Figure 1a shows the high-resolution X-ray diffraction pattern of P(VDF-TrFE-CFE) terpolymer films on an ITO-glass substrate. For diffraction angles of 2θ = 15~24°, only the (200)/(110) peak of P(VDF-TrFE-CFE) and the (211) peak of ITO peak were observable, irrespective of the solvents. Within the resolution of our X-ray diffraction (~0.01°), no peak shifts were observed in the films. This result indicates that the films are of high purity and that their lattice constants are almost identical for all solvents. However, it was observed that the peak width was narrow for DMF and DMSO solvents, while it was wide for THF and MEK solvents.

We calculated the grain size, d, using Scherrer’s formula of d = 0.93λ/(Bcosθ), where λ is the X-ray wavelength, B is the full-width at half-maximum (FWHM) of the diffraction peak, and θ is the peak position [22]. The estimated grain size of P(VDF-TrFE-CFE) obtained from THF, MEK, DMF and DMSO solvents was found to be 37.6, 38.1, 46.9 and 48.5 nm, respectively.

Figure 1b shows the differential scanning calorimetry (DSC) heating thermogram of P(VDF-TrFE-CFE) terpolymer films. The sharp endothermic peaks at T_M = 124 °C are attributed to the melting temperature of polymers [23]. Similar to previous reports [20,24], we estimated the crystallinity of terpolymer films by comparing the melting enthalpy of a 100% crystalline film against an endothermal melting curve near T_M. That is,

(1)$X_c=\left({\displaystyle \frac{\Delta H_m}{\Delta H_m^0}}\right)\times 100\%$

It is evident that the use of DMSO, with the highest dipole moment of 4.1 D, results in the highest degree of crystallinity in the resulting P(VDF-TrFE-CFE) film.

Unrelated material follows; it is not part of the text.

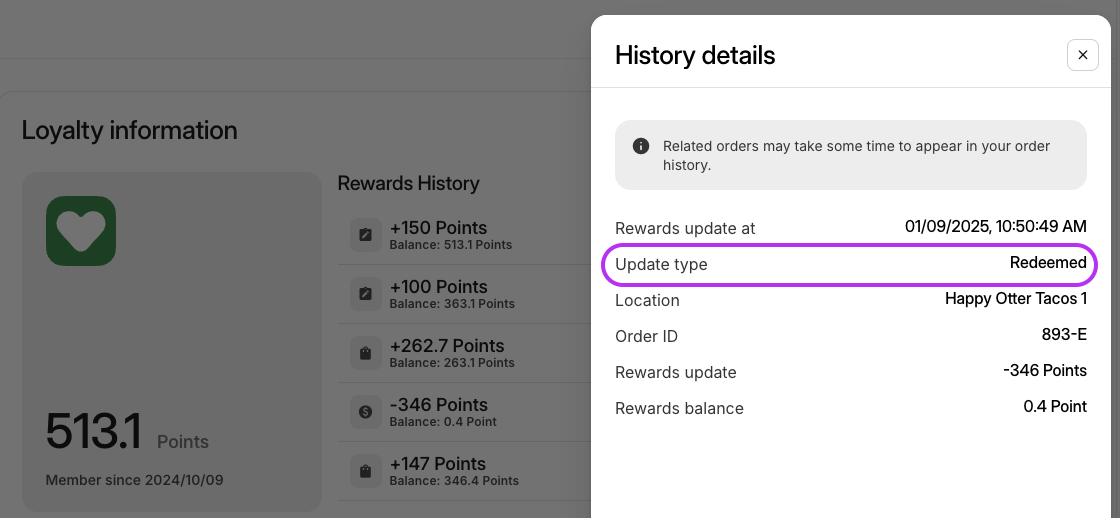The image size is (1120, 518).
Task: Open the -346 Points redeemed entry
Action: point(464,412)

The enhanced crystallinity of the P(VDF-TrFE-CFE) film obtained from a high dipole moment solvent is primarily due to the increase in the end-to-end chain length of the terpolymer [27].

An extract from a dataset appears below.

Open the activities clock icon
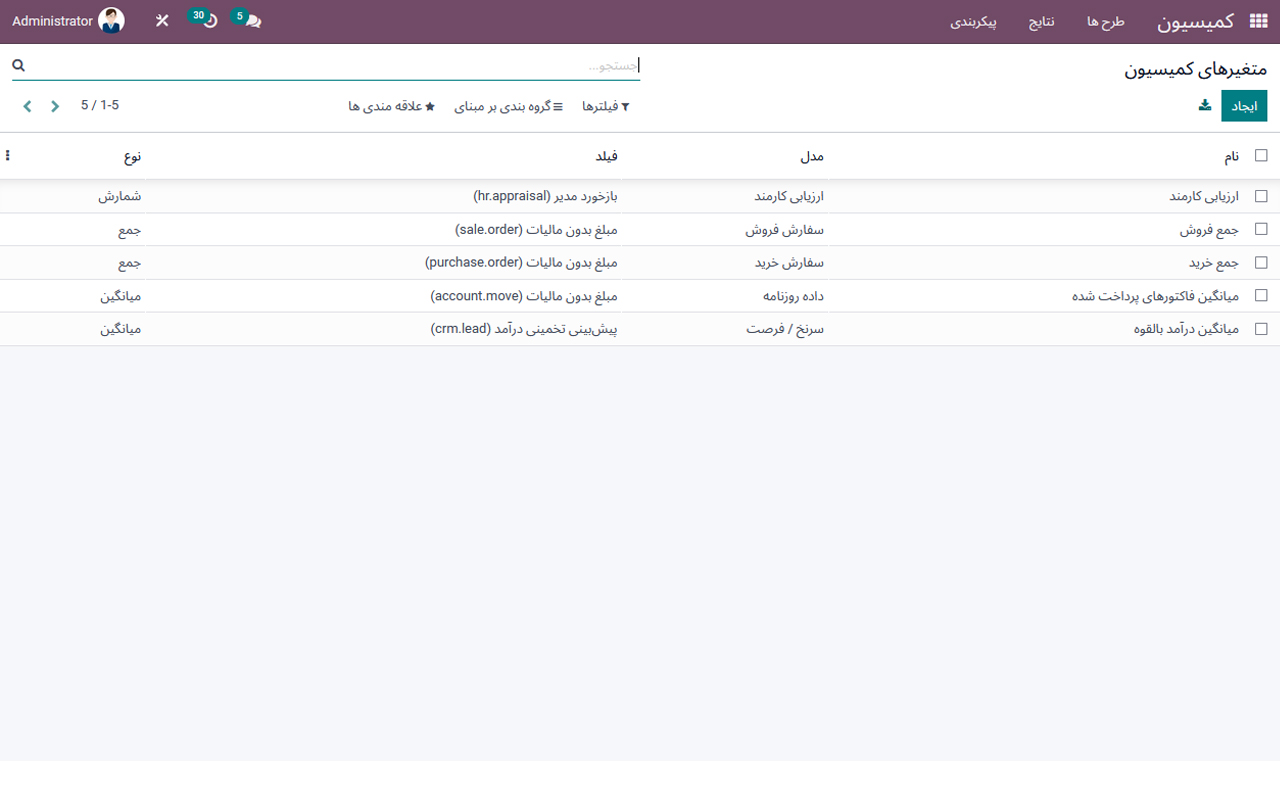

Figure 1c shows the Young’s modulus of P(VDF-TrFE-CFE) terpolymer films. The measured Shore A hardness (S_A) was used to calculate Young’s modulus (E) with the equation of log₁₀E = 0.0235S_A − 0.6403 [28]. It can be observed that the calculated modulus of terpolymer is larger for DMF and DMSO and smaller for THF and MEK solvents. Given that an amorphous phase is typically softer than a crystalline phase [29], the greater modulus observed for DMF and DMSO can be attributed to the larger grain size and crystallinity, as illustrated in Figure 1a,b.

Figure 2a shows the atomic force microscopy images (5 × 5 μm²) of the terpolymer films. Regardless of the employed solvents, the surface morphology exhibits a similar pattern, displaying nano-sized hills and pits. However, the root-mean-square roughness (R_rms) increases with the increase in the dipole moment of solvent, as follows: 3.8, 4.6, 9.8 and 10.4 nm for THF, MEK, DMF and DMSO, respectively. Such solvent-dependent roughness is expected to affect the triboelectric output, as reported in the literature [30].

Figure 2b,c illustrate the top and side views of the scanning electron microscopy images, respectively. All P(VDF-TrFE-CFE) terpolymer films exhibit dense and uniform stacking on the ITO-glass substrate, with no discernable voids. Notably, all bar-coated films exhibit almost the same thickness of 4.4 μm, in sharp contrast to the spin-coated films (Figure S3).

From the top view of the images, it is evident that the P(VDF-TrFE-CFE) grains are long for high dipole moment solvents and short for low dipole moment solvents. Quantitative analysis of the images revealed that the length of grains was estimated to be 213 nm for the highest dipole moment of DMSO solvent and 120 nm for the lowest dipole moment of THF solvent. During the annealing, the molecular chains flow and self-organize to form rod-shaped grains [31]. The degree of overlap between swollen polymer chains is increased by high dipole moment solvents [32,33,34], which in turn leads to an increase in rod-shaped grains. In Table 1, we provide a summary of the microstructural properties of P(VDF-TrFE-CFE) terpolymer films obtained from different solvents.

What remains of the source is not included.